**Selected text**
>> Begin
Iljitsch,
On Mar 26, 2009, at 4:24 PM, Iljitsch van Beijnum wrote:
On 26 mrt 2009, at 12:38, Danny McPherson wrote:
Recognizing the originator ID can happen very early when expensive
actions such as applying prefix lists and route maps and inserting
in the RIB haven't happened yet, so the impact of doing this could
be fairly negligible.
Could be. Then again, there's NO way that it can me more
efficient then having not received the updates - from a system
state perspective. Further, those updates are multiplied by
the number of RRs and handled in the same processing path as
ALL other updates, so operators should be concerned about this.
Then again, this is only an issue for the prefixes the router itself
sends to the RRs and then are reflected back. You mentioned some
really large numbers in your talk which seem atypical to me: in a
network large enough to have RRs I would assume that most routers
are only responsible for a relatively small number of best prefixes
in the global table. Yes, this multiplies by the number of RRs but
then again so do all the prefixes that the router isn't considered
best for, which require significant more resources.
I think it's important to point out that the concern is /routes/,
i.e.: /paths/ + prefixes, not just prefixes alone that are the concern
here. In addition, your comment seems to be from the viewpoint of a
"snapshot in time"; however, BGP (particularly on Edge routers) is
very dynamic, because it's constantly receiving eBGP updates from
peers and/or customers, performing path selection and when it arrives
at a new best path forwarding it to RR's and then receiving it back.
The larger point here is paths are much more dynamic than just
prefixes, resulting in a more offered load on the overall system ...
In the case where a router would indeed get back 100k if its own
prefixes from RRs it would make more sense to make that router a non
client peer of the RRs and make the problem go away in that way.
>> End
**Tasks to carry out**
[1] Answer these questions about the BGP route reflector email:
(a) At what stage can the originator ID be recognized?
(b) What does the email say is the real concern, rather than prefixes alone?
(c) What setup is suggested for a router that would get back 100k of its own prefixes from the RRs?
[2] Write the next few sentences of the BGP route reflector email, continuing after its final sentence.
None of the rows after this point are needed.

**Provided information**
>> Begin
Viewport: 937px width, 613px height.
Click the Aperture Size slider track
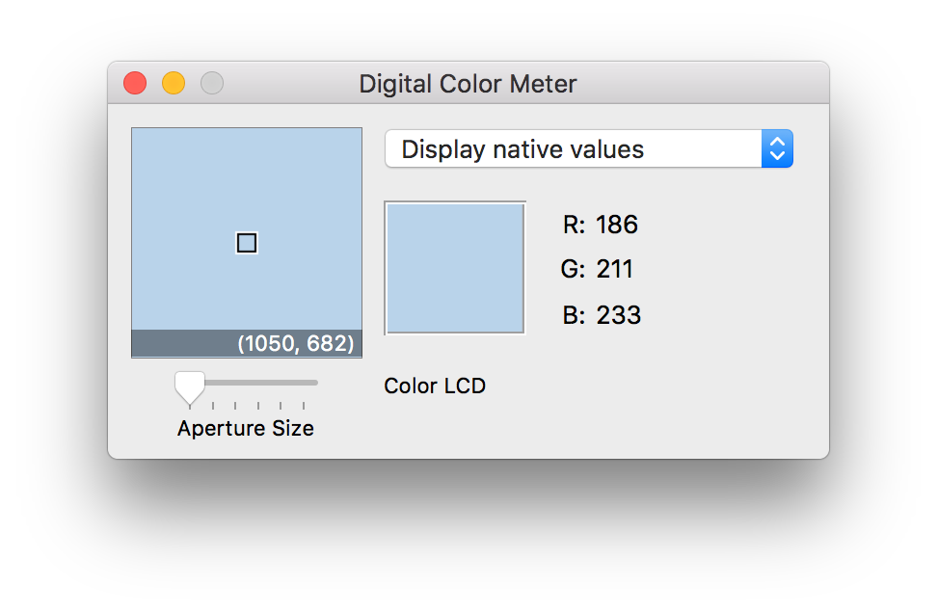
>> End
>> Begin
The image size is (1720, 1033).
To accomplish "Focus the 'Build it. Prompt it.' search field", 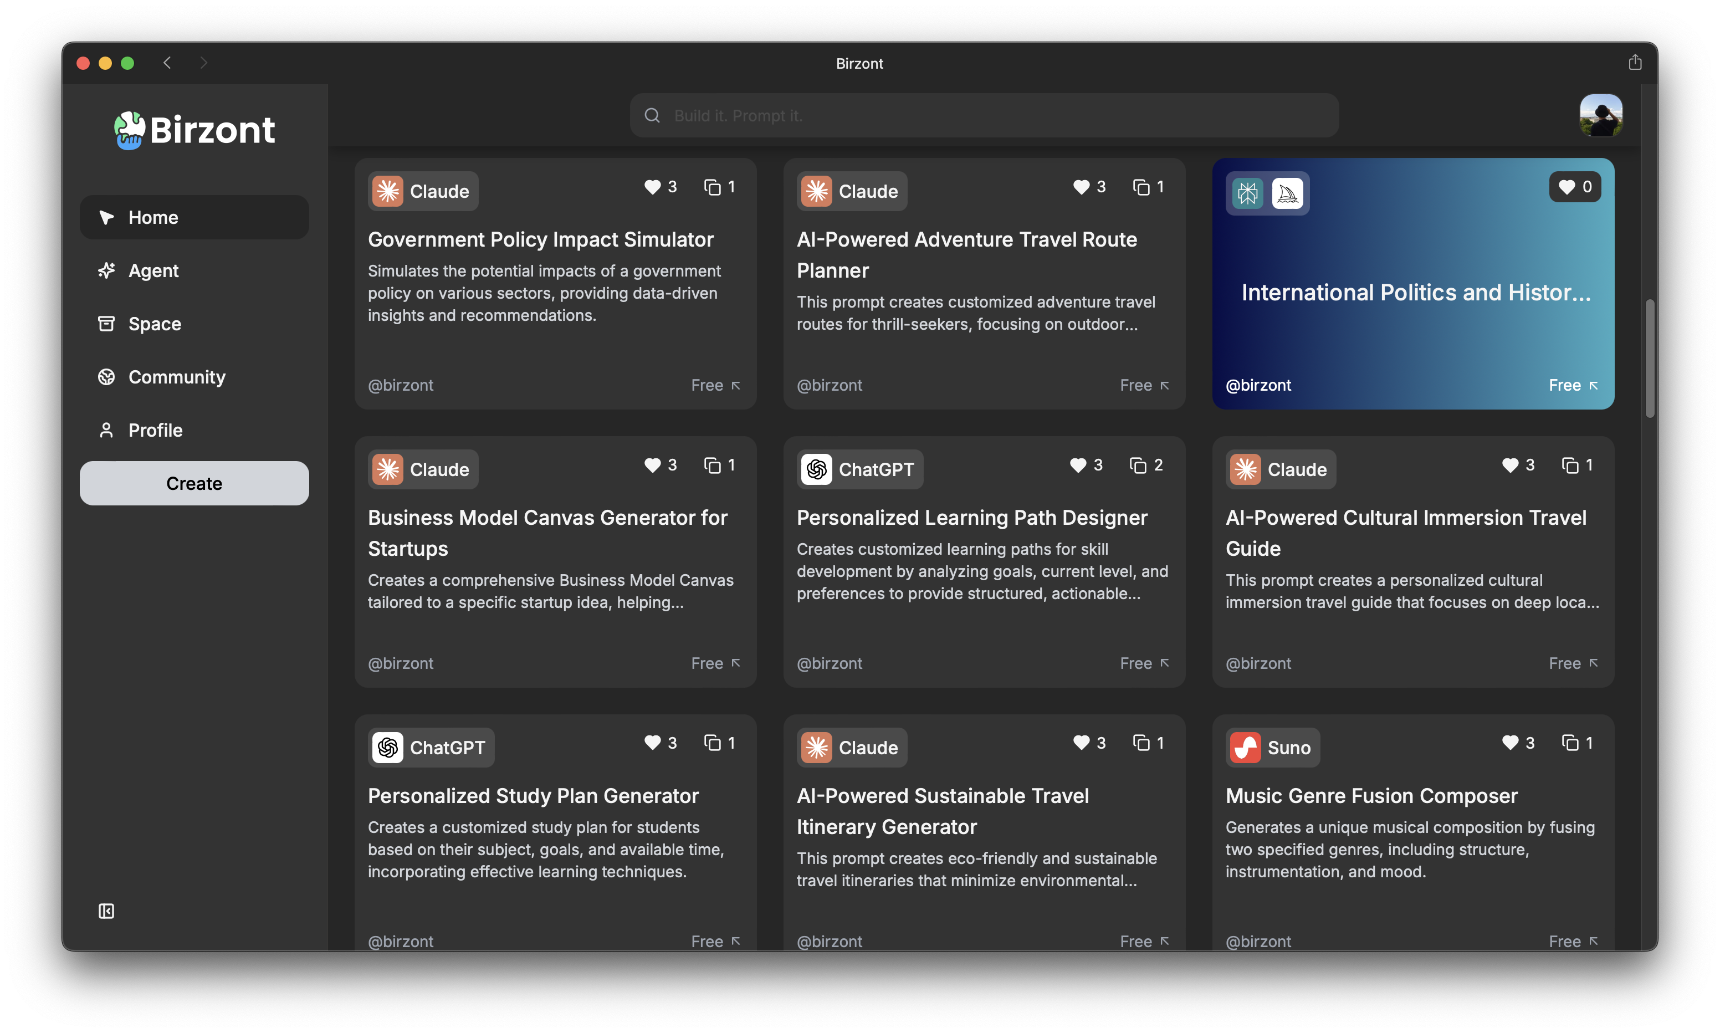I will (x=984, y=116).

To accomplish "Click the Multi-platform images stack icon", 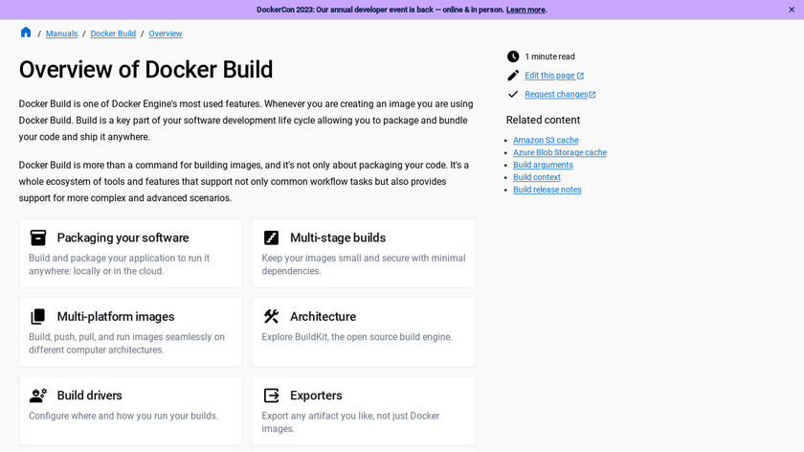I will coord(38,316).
>> End
>> Begin
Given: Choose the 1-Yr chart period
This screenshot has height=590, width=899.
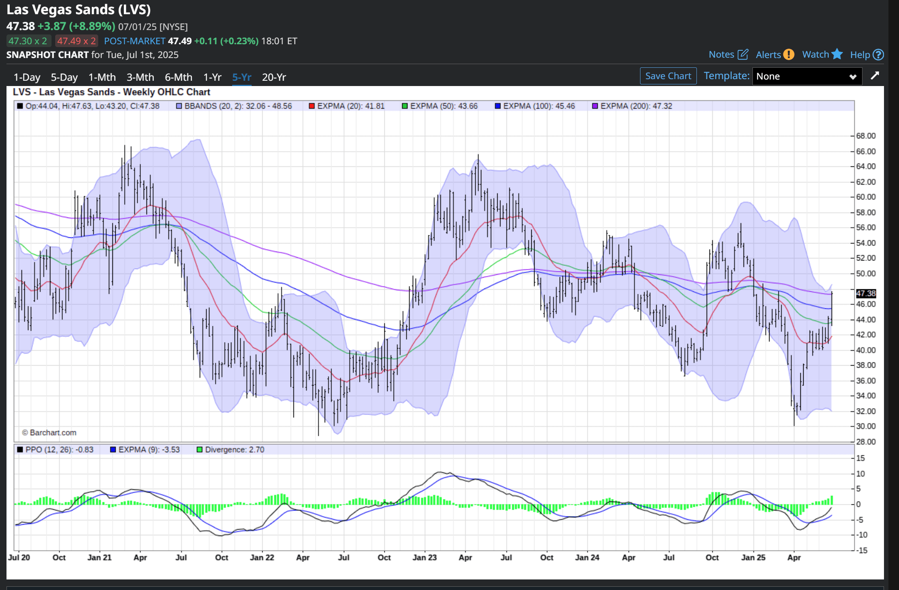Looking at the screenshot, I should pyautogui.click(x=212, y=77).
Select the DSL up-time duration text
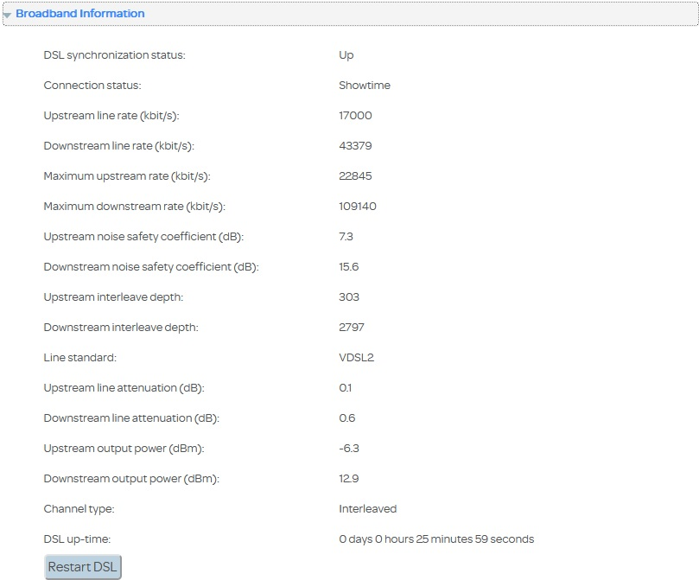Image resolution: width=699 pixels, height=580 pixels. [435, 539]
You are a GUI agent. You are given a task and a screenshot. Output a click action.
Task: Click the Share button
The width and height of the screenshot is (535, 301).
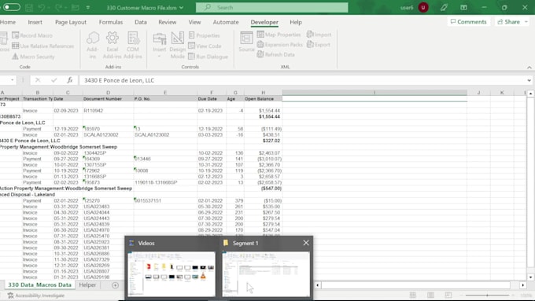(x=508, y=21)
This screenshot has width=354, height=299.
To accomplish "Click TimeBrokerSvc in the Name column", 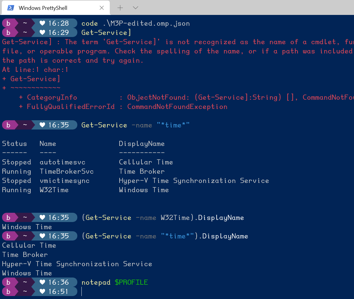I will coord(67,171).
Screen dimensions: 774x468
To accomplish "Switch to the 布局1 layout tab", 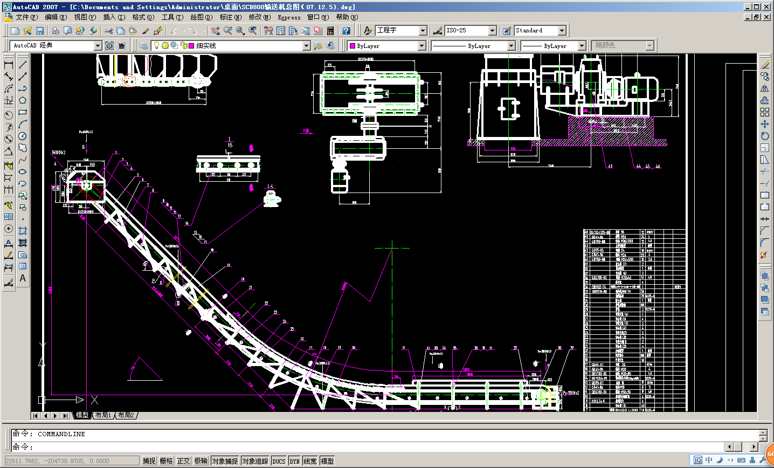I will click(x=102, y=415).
>> End
**Answers for the tasks**
[1]
(a) Very early, before expensive actions such as applying prefix lists and route maps and inserting in the RIB have happened.
(b) Routes, meaning paths plus prefixes.
(c) Making that router a non-client peer of the RRs.

[2]
However, that would increase the size of the iBGP mesh, which was the
point of putting RR's in in the first place. Admittedly, you don't
have to revert to a complete iBGP full-mesh, but administratively it's
harder to plan & deploy what boxes will be part of the full-mesh (non-
rr-clients) vs. rr-clients and then changing configs around when
circuits toward peers or customers are groomed from box-to-box as well.
Considering all of the above and the fact that avoiding
backreflection means breaking groupwise processing on the RRs which
means extra processing for ALL prefixes times ALL clients for each
RR I'd say that we shouldn't make changes here, but limit ourselves
to documenting the issue so that vendors and operators can make sure
the additional processing for backreflection is reduced.
Re: your comment on "breaking groupwise processing" ... don't RR's
already have to account for not sending updates to a specific peer
(or, set of peers) based on various ORF types they've received from
that peer (assuming ORF's are enabled)? Why can't that same code/
logic apply here (i.e.: it's already written, why can't we re-use it
here)?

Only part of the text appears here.